上谷戸の庚申塔(稲城市若葉台)
稲城市にある上谷戸の読みは「かさやと」といい、知らないとまず読めない。三沢川の支流の上谷戸川が細々と流れ、上谷戸大橋通りという大きなアーチ橋の下には親水公園や水車もある。1990年代に南多摩尾根幹線道路が出来て宅地造成が進んだが、それまでは稲城市でも最も山奥という雰囲気の地域だった。
上谷戸川は深い谷を形成しており、大橋の上と川床では30m以上も高低差がある。谷の集落はまだ昔の名残をとどめているお宅が多く、崖上の上谷戸通りの一角に2坪ほどの敷地で庚申塔が祀られている。

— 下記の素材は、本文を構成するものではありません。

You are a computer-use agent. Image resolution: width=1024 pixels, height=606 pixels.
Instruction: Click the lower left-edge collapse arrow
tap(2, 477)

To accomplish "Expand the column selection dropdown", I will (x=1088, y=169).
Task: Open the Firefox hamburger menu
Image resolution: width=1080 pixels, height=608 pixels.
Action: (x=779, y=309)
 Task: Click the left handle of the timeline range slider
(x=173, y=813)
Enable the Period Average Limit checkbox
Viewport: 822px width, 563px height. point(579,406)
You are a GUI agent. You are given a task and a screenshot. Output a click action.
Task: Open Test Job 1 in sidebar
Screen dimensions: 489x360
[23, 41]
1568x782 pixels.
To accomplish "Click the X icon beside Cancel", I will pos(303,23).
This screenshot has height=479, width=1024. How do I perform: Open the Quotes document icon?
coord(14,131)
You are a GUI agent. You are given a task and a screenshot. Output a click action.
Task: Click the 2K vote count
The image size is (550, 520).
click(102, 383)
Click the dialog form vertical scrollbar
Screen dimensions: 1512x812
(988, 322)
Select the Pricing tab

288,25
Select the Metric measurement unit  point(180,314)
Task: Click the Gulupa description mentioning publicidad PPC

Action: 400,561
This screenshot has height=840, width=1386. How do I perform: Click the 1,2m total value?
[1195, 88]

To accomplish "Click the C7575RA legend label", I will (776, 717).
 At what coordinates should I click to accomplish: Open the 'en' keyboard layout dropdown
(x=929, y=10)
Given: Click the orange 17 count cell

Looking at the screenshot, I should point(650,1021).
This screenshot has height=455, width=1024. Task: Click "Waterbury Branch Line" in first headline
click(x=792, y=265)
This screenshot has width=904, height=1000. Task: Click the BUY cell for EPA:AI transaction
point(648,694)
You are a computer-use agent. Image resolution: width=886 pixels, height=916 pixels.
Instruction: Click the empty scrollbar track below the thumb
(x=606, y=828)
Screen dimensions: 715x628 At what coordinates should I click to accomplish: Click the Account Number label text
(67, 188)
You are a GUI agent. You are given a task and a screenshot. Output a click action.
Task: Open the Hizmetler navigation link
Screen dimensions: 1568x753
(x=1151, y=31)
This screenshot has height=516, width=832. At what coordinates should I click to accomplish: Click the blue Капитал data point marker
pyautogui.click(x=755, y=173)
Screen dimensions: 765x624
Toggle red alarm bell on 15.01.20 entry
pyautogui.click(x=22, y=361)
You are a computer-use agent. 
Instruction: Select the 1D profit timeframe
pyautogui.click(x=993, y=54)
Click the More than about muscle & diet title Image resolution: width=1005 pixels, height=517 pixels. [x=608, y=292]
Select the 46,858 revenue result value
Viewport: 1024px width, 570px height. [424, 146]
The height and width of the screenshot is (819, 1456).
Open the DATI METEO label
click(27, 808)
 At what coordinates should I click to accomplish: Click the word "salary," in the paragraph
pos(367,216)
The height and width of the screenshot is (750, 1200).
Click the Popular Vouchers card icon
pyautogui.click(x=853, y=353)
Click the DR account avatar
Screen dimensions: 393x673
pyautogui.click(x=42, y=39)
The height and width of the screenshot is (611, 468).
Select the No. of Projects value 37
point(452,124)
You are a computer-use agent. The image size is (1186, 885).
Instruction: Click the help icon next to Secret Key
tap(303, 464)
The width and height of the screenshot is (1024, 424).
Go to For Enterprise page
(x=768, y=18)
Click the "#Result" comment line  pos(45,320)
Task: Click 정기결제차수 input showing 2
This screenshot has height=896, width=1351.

祀られているのは笠付角柱型の庚申塔で、日月、青面金剛像、邪鬼、三猿が描かれ、青面金剛像は左手にショケラを下げている。右側面には寛政6年(1794)3月の造立年、左側面には「坂浜村庚申講中」の文字がある。基壇には多くの願主名(計17名)が刻まれており、正面には「上谷(かさやと)日待講」の銘、そして加藤姓6人、榎本姓5人、高野姓3人ほかが刻まれていた。